The film stars Tessa Thompson playing Irene Redfield, a Black woman in 1929 Harlem, who bumps into childhood friend Clare Kendry Bellew, played by Ruth, as they realize though they’re of the same race they are living on separate sides of the color line with Clare passing as a White woman. Based on the 1929 novel by Harlem Renaissance royalty Nella Larsen, the film and the book explores a toxic friendship where the two main characters wonder if the grass is greener on the other side as their lives unravel amid the fear of Clare’s dangerous secret becoming public.

Rebecca starts the book club conversation with what she says became stringing together her own family history with her grandfather being African American but living as a White man in the U.K.

“I grew up looking at my mother, thinking you’re a Black woman, you look to me like a Black woman, but that’s not in your lexicon,” she says. “It’s not how you’re talking about yourself. It’s not how you’re living your life because she wasn’t given that because her father was passing.” 

Once she read the book, she says she had a better understanding of the situation surrounding her grandfather and countless others like him.

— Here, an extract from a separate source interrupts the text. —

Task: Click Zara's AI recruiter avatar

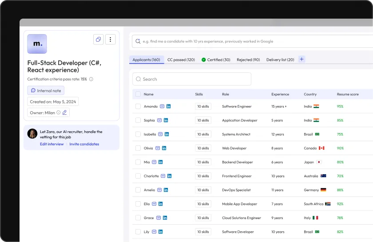Action: pos(32,134)
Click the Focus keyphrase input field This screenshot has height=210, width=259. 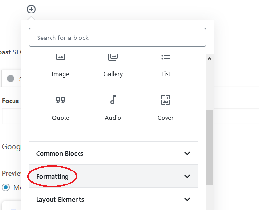(x=12, y=116)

“This book was a big turning point for me because I didn’t know that there was this word ‘passing,'” she says. “This was something that many, many, many people of color in this country did to get better lives for themselves.”

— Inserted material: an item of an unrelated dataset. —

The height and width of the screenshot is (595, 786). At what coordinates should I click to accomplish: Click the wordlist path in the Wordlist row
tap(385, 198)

Passing, or assuming another usually racial identity based on appearance, became a pathway for people of color to pursue their dreams and unlock their potential, Ruth says.

“To be quite clear about passing, many times it wasn’t a rejection of yourself, your Black self,” she says. “It wasn’t a rejection of your Black culture at all. It was a choice to choose a path of access. Access to what we would call White privilege.” 

While her character Clare is considered the main one passing, the book unpacks the layers of Irene as a person also passing but in a different sense, such as a wife and friend becoming unstable when she believes she sees sparks fly between Clare and her husband Brian, played by André.

“Clare is obviously passing,” Rebecca says. “She’s gay when she needs to be. She’s straight when she needs to be. She behaves like a man when she needs to be. She behaves like a woman when she needs to be. She’s Black. She’s White. She’s this walking duality.”

Tessa Thompson, adorned in a Chanel choker, reads an excerpt in her taped cameo from when her character Irene notices the piercing gaze from Clare in the hotel tearoom where they reconnect. Irene is distraught the stranger—who she doesn’t know is her old friend Clare—could tell she’s a Black woman passing to gain entry into the posh hotel.

For slight changes in the film, Rebecca talks about how she allows Irene to reveal to her White author friend Hugh Wentworth, played by Bill Camp, that Clare is passing as White. It’s a dangerous move that Irene barely dodges in the book, failing to remove any suspicion of Clare at a time when she seems to notice Clare’s charisma suck the air out of a room and leave Irene envious. The book has Irene wrestle with revealing Clare’s secret, knowing she has the ante to destroy her friend while she also wants to protect her friend. 

Irene’s back-and-forth with herself doesn’t save Clare from her tragic demise after being found out by her White bigoted husband John, played by Alexander Skarsgård. As John bangs on the door of a party in Harlem full of Black guests, he darts toward Clare, calling her a liar. Clare positions herself in front of an open window to get away from John and closer to Irene, but the sway of arms somehow forces Clare to fall out of the fifth-story window and into the snow. But whose arm is at fault is a mystery in the book as well as the film.

“Nella Larsen keeps it ambiguous for a good reason,” Rebecca says. “She’s also pointing out that it doesn’t really matter because everyone is sort of complicit in something. And also whatever happened, Irene does feel like she was responsible.”

To sum up the story, Uzo says the phrase spoken by Irene when discussing Clare with Hugh about everything not appearing as it seems threads the film together.

“We’re watching characters who can exist and move through life in ways that might not be as they seem,” she says. “I think it was consistent with the larger narrative being told throughout.”